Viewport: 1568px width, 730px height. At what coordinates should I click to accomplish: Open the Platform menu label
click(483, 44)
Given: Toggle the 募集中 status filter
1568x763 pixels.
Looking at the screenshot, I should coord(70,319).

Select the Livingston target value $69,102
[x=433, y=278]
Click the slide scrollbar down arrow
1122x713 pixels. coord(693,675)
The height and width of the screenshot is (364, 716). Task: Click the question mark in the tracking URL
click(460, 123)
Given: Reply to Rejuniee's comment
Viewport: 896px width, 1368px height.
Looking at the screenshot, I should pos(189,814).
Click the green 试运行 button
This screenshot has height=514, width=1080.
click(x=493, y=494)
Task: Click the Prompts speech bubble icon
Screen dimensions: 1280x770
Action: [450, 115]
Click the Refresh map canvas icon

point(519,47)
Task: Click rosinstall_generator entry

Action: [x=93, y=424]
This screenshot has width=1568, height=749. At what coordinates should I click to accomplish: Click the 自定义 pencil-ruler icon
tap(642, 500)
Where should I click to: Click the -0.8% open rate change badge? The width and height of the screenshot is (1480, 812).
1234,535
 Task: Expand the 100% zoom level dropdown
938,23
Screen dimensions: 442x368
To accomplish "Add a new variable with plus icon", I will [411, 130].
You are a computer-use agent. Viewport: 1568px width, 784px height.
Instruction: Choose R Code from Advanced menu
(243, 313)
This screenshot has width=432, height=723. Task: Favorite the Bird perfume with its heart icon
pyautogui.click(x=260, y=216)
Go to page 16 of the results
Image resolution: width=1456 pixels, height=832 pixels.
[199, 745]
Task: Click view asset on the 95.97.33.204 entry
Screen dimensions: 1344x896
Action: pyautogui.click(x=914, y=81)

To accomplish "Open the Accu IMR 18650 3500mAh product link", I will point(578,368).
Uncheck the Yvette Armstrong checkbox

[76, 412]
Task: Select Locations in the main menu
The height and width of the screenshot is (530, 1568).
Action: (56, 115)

The request: Reproduce all of the entries above, substituting "Display" for each occurrence of "Viewport" and leaving every other character as it is.

Result for this task:
Display: 1568px width, 730px height. At what coordinates should I click to accomplish: Open the Platform menu label
click(483, 44)
Given: Toggle the 募集中 status filter
1568x763 pixels.
Looking at the screenshot, I should coord(70,319).

Select the Livingston target value $69,102
[x=433, y=278]
Click the slide scrollbar down arrow
1122x713 pixels. coord(693,675)
The height and width of the screenshot is (364, 716). Task: Click the question mark in the tracking URL
click(460, 123)
Given: Reply to Rejuniee's comment
Display: 896px width, 1368px height.
Looking at the screenshot, I should pos(189,814).
Click the green 试运行 button
This screenshot has height=514, width=1080.
click(x=493, y=494)
Task: Click the Prompts speech bubble icon
Screen dimensions: 1280x770
Action: [450, 115]
Click the Refresh map canvas icon

point(519,47)
Task: Click rosinstall_generator entry

Action: [x=93, y=424]
This screenshot has width=1568, height=749. At what coordinates should I click to accomplish: Click the 自定义 pencil-ruler icon
tap(642, 500)
Where should I click to: Click the -0.8% open rate change badge? The width and height of the screenshot is (1480, 812).
1234,535
 Task: Expand the 100% zoom level dropdown
938,23
Screen dimensions: 442x368
To accomplish "Add a new variable with plus icon", I will [411, 130].
You are a computer-use agent. Display: 1568px width, 784px height.
Instruction: Choose R Code from Advanced menu
(243, 313)
This screenshot has width=432, height=723. Task: Favorite the Bird perfume with its heart icon
pyautogui.click(x=260, y=216)
Go to page 16 of the results
Image resolution: width=1456 pixels, height=832 pixels.
[199, 745]
Task: Click view asset on the 95.97.33.204 entry
Screen dimensions: 1344x896
Action: pyautogui.click(x=914, y=81)

To accomplish "Open the Accu IMR 18650 3500mAh product link", I will point(578,368).
Uncheck the Yvette Armstrong checkbox

[76, 412]
Task: Select Locations in the main menu
The height and width of the screenshot is (530, 1568).
Action: (56, 115)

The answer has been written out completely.